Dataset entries

------------------------------

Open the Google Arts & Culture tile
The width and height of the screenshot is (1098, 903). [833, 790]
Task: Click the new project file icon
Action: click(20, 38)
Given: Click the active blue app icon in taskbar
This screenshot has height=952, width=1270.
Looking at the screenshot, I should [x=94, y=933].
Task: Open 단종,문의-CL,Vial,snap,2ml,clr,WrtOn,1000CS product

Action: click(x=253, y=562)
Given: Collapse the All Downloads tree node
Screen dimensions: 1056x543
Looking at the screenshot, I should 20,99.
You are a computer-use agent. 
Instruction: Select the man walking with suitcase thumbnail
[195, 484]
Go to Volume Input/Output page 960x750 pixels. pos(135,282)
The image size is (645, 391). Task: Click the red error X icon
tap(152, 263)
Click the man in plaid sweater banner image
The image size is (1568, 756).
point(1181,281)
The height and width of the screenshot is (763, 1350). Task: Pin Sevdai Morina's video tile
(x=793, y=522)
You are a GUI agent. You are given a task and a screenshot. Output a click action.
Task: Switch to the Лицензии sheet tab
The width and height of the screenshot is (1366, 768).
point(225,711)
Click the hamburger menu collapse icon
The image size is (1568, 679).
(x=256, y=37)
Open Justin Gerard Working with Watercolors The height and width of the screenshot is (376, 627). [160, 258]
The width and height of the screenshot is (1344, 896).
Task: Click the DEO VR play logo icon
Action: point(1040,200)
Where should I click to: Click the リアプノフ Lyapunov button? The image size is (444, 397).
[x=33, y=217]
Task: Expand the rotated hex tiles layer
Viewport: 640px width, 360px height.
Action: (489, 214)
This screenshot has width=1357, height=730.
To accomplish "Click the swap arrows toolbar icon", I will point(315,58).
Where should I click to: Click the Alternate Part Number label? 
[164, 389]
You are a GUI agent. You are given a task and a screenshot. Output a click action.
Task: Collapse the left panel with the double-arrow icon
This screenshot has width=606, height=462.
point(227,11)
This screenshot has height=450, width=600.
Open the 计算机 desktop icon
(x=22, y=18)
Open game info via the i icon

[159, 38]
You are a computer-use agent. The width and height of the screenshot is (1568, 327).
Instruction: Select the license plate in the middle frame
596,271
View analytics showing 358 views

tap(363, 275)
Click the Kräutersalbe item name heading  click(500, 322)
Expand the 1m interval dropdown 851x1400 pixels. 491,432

------------------------------

__Problem to work on__
Return each line above exactly as it appears.

__Response box__
Open the Google Arts & Culture tile
The width and height of the screenshot is (1098, 903). [833, 790]
Task: Click the new project file icon
Action: click(20, 38)
Given: Click the active blue app icon in taskbar
This screenshot has height=952, width=1270.
Looking at the screenshot, I should [x=94, y=933].
Task: Open 단종,문의-CL,Vial,snap,2ml,clr,WrtOn,1000CS product

Action: click(x=253, y=562)
Given: Collapse the All Downloads tree node
Screen dimensions: 1056x543
Looking at the screenshot, I should 20,99.
You are a computer-use agent. 
Instruction: Select the man walking with suitcase thumbnail
[195, 484]
Go to Volume Input/Output page 960x750 pixels. pos(135,282)
The image size is (645, 391). Task: Click the red error X icon
tap(152, 263)
Click the man in plaid sweater banner image
The image size is (1568, 756).
point(1181,281)
The height and width of the screenshot is (763, 1350). Task: Pin Sevdai Morina's video tile
(x=793, y=522)
You are a GUI agent. You are given a task and a screenshot. Output a click action.
Task: Switch to the Лицензии sheet tab
The width and height of the screenshot is (1366, 768).
point(225,711)
Click the hamburger menu collapse icon
The image size is (1568, 679).
(x=256, y=37)
Open Justin Gerard Working with Watercolors The height and width of the screenshot is (376, 627). [160, 258]
The width and height of the screenshot is (1344, 896).
Task: Click the DEO VR play logo icon
Action: point(1040,200)
Where should I click to: Click the リアプノフ Lyapunov button? The image size is (444, 397).
[x=33, y=217]
Task: Expand the rotated hex tiles layer
Viewport: 640px width, 360px height.
Action: (489, 214)
This screenshot has width=1357, height=730.
To accomplish "Click the swap arrows toolbar icon", I will point(315,58).
Where should I click to: Click the Alternate Part Number label? 
[164, 389]
You are a GUI agent. You are given a task and a screenshot. Output a click action.
Task: Collapse the left panel with the double-arrow icon
This screenshot has width=606, height=462.
point(227,11)
This screenshot has height=450, width=600.
Open the 计算机 desktop icon
(x=22, y=18)
Open game info via the i icon

[159, 38]
You are a computer-use agent. The width and height of the screenshot is (1568, 327).
Instruction: Select the license plate in the middle frame
596,271
View analytics showing 358 views

tap(363, 275)
Click the Kräutersalbe item name heading  click(500, 322)
Expand the 1m interval dropdown 851x1400 pixels. 491,432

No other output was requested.